[THE TASK]: Repeat the listing beneath this line exactly, keeping every character.

[DATA SUPPLIED]:
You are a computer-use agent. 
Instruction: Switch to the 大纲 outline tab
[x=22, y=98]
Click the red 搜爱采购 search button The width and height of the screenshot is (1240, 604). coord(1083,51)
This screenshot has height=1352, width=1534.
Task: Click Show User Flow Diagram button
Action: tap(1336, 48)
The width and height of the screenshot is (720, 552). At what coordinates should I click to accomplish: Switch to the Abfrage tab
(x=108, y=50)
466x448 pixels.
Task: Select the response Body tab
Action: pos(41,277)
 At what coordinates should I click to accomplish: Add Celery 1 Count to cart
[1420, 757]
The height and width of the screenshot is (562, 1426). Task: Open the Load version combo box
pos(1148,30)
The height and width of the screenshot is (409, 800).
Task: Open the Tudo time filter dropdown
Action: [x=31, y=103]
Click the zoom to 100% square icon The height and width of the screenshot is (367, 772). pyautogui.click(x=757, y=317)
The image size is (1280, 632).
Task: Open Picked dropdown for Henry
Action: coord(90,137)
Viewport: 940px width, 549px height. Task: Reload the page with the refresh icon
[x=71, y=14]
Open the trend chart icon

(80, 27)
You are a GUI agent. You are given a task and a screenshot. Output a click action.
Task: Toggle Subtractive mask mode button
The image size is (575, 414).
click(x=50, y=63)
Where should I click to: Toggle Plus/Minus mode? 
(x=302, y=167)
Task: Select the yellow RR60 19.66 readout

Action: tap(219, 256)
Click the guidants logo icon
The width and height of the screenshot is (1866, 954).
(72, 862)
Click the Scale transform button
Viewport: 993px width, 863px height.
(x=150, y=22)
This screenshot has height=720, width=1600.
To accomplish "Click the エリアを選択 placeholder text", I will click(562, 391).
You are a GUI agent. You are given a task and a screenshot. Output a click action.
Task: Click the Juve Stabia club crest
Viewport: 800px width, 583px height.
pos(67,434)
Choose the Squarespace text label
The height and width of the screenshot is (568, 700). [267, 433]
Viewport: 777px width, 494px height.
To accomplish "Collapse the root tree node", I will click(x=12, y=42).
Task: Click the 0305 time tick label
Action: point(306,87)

[ANSWER BELOW]:
You are a computer-use agent. 
Instruction: Switch to the 大纲 outline tab
[x=22, y=98]
Click the red 搜爱采购 search button The width and height of the screenshot is (1240, 604). coord(1083,51)
This screenshot has height=1352, width=1534.
Task: Click Show User Flow Diagram button
Action: tap(1336, 48)
The width and height of the screenshot is (720, 552). At what coordinates should I click to accomplish: Switch to the Abfrage tab
(x=108, y=50)
466x448 pixels.
Task: Select the response Body tab
Action: pos(41,277)
 At what coordinates should I click to accomplish: Add Celery 1 Count to cart
[1420, 757]
The height and width of the screenshot is (562, 1426). Task: Open the Load version combo box
pos(1148,30)
The height and width of the screenshot is (409, 800).
Task: Open the Tudo time filter dropdown
Action: [x=31, y=103]
Click the zoom to 100% square icon The height and width of the screenshot is (367, 772). pyautogui.click(x=757, y=317)
The image size is (1280, 632).
Task: Open Picked dropdown for Henry
Action: coord(90,137)
Viewport: 940px width, 549px height. Task: Reload the page with the refresh icon
[x=71, y=14]
Open the trend chart icon

(80, 27)
You are a GUI agent. You are given a task and a screenshot. Output a click action.
Task: Toggle Subtractive mask mode button
The image size is (575, 414).
click(x=50, y=63)
Where should I click to: Toggle Plus/Minus mode? 
(x=302, y=167)
Task: Select the yellow RR60 19.66 readout

Action: tap(219, 256)
Click the guidants logo icon
The width and height of the screenshot is (1866, 954).
(72, 862)
Click the Scale transform button
Viewport: 993px width, 863px height.
(x=150, y=22)
This screenshot has height=720, width=1600.
To accomplish "Click the エリアを選択 placeholder text", I will click(562, 391).
You are a GUI agent. You are given a task and a screenshot. Output a click action.
Task: Click the Juve Stabia club crest
Viewport: 800px width, 583px height.
pos(67,434)
Choose the Squarespace text label
The height and width of the screenshot is (568, 700). [267, 433]
Viewport: 777px width, 494px height.
To accomplish "Collapse the root tree node", I will click(x=12, y=42).
Task: Click the 0305 time tick label
Action: point(306,87)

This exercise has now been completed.